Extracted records
::::::::::
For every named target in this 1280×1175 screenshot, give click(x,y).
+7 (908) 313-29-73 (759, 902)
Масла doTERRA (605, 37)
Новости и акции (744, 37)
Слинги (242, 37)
::::::::::
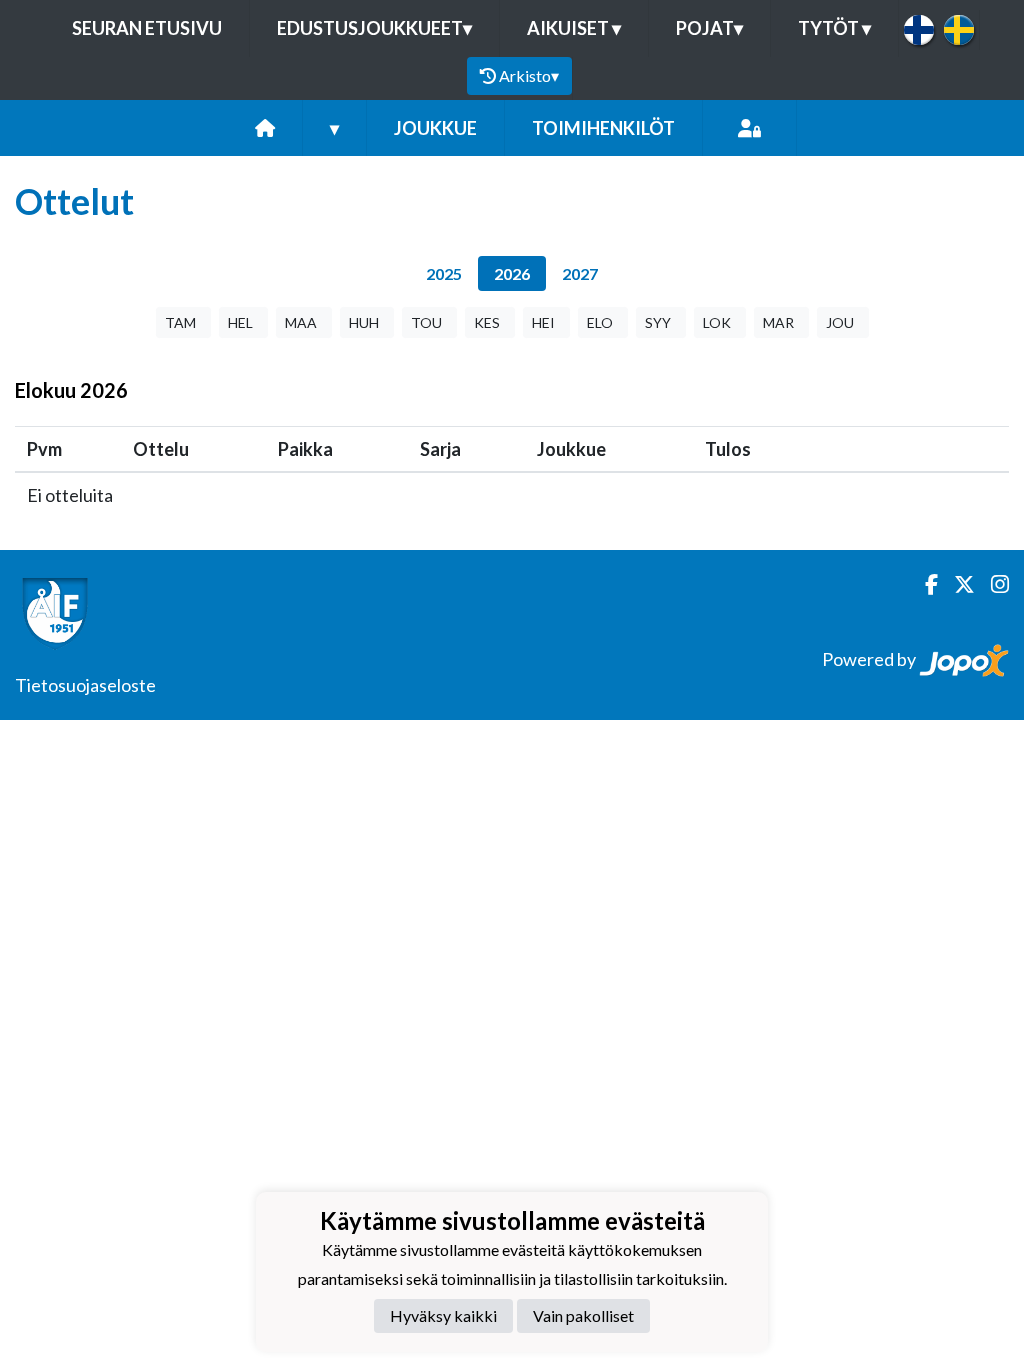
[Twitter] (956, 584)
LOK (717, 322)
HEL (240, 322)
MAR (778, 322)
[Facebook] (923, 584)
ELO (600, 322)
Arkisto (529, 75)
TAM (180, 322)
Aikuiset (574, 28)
::::::::::
▶ Work order:
Above are the records; repeat exactly the lines from the one holding "For every named" down to the one holding "Слинги (242, 37)", end lines included.

▶ Result of this exercise:
For every named target in this 1280×1175 screenshot, give click(x,y).
+7 (908) 313-29-73 (759, 902)
Масла doTERRA (605, 37)
Новости и акции (744, 37)
Слинги (242, 37)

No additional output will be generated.